-Y entonces llegaban los
cocodrilos y se lo comían.
Después su padre lo arropaba, le
daba un beso y se despedía.
-Que duermas bien. Te dejo la lámpara
encendida por si tienes que ir al baño.
Se trataba de un niño desobediente,
que siempre hacía lo contrario de lo que le decía su padre divorciado. Incluso
cuando iban al zoo.
Casi todos los domingos lo hacían. Llegaban por la mañana con sus
bocadillos. Se acercaban a la cafetería tras haber comprado las entradas. El
padre se tomaba un café con leche, fumándose un cigarrillo. El niño intentaba
abrir la mochila para comerse el bocadillo pero el padre le decía,
-No, el bocadillo para después-
y le compraba un cruasán.
Al padre le apasionaban las
serpientes.
-Pero están dormidas, papá.
-Sí, pero cuando despiertan son
espeluznantes.
El niño se aburría.
Más tarde iban a ver los
cocodrilos. Se tiraban minutos y minutos delante de ellos.
-Pero si están muertos, papá.
-Eso te parece a ti. Mírale los
ojos. No te pierden de vista- le decía el padre.

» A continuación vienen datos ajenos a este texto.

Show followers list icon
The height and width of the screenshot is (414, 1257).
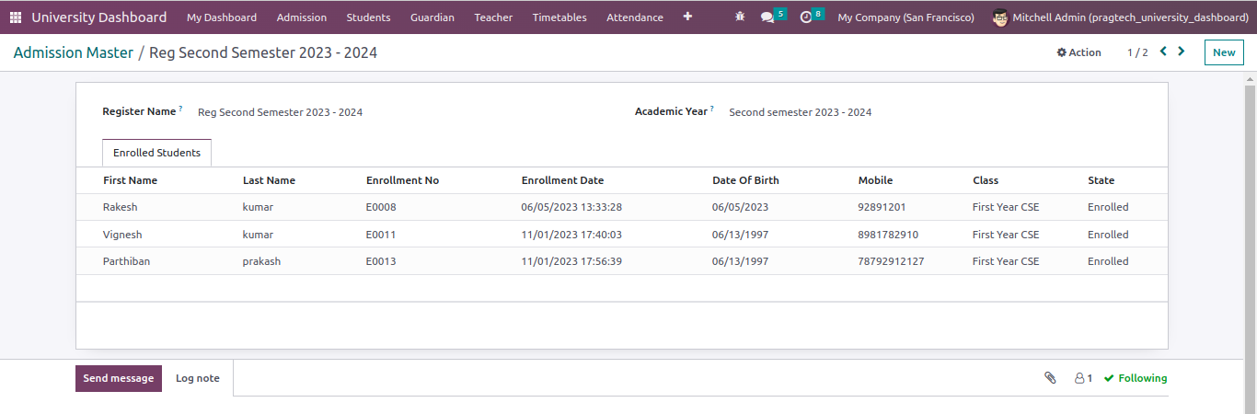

Cuando llegaba la hora de comer
se acercaban al foso de los mandriles y sentados en el borde se comían los
bocadillos.
-Papá, ¿qué le hace aquel
mandril fuerte al otro pequeño?
-Se lo está follando, hijo.
Cuando terminaban de comer
volvían a las serpientes y a los cocodrilos.
Como colofón del día y ante la
insistencia del niño pasaban a ver los gorilas.
Escuchaba a su padre contar
aquel cuento tan raro y le parecía que seguramente lo hacía porque ellos nunca
iban al zoo.
-Pero un día, resulta que
durante el bocadillo, en la mesa de al lado, estaban comiendo unos platos
combinados una mamá y sus dos hijos, una niña de tu edad, y un niño un poco más
pequeño.
Entablaron conversación y cuando
quisieron darse cuenta el niño desobediente había desaparecido.
¿Qué había pasado?
Pues que el niño hizo como cada
domingo. Vio que las serpientes seguían durmiendo y que los cocodrilos seguían
muertos.
Aunque si están muertos, ¿por
qué no los entierran?, pensó el niño desobediente.
Y ni corto ni perezoso, salto el
antepecho que lo separaba del foso de los cocodrilos y se inclinó a tocarlos.
-Y entonces llegaban los cocodrilos
y se lo comían- decía él.
Después su padre lo arropaba, le
daba un beso y se despedía.
-Que duermas bien. Te dejo la
lámpara encendida por si tienes que ir al baño.
-¿Por qué lo dejo irse?
-¿Cómo dices?- preguntó el
anciano.
-¿Qué por qué se descuióo y el
hijo se fue a ver los cocodrilos? Sólo estaban los dos.
El anciano se rió pícaramente.
-¿No te acuerdas de quién había
en la otra mesa? Una madre con sus hijos- lo miró buscando complicidad-
una madre sola, un padre divorciado…….no eres un crío.
-Y entonces llegaban los
cocodrilos y se lo comían- dijo él.
Arropó a su padre y le dio un
beso.
Se complacía cada domingo, al
irse, pensando en la excelente calidad de aquella residencia. La calefacción,
la limpieza, las luces de emergencia toda la noche encendidas.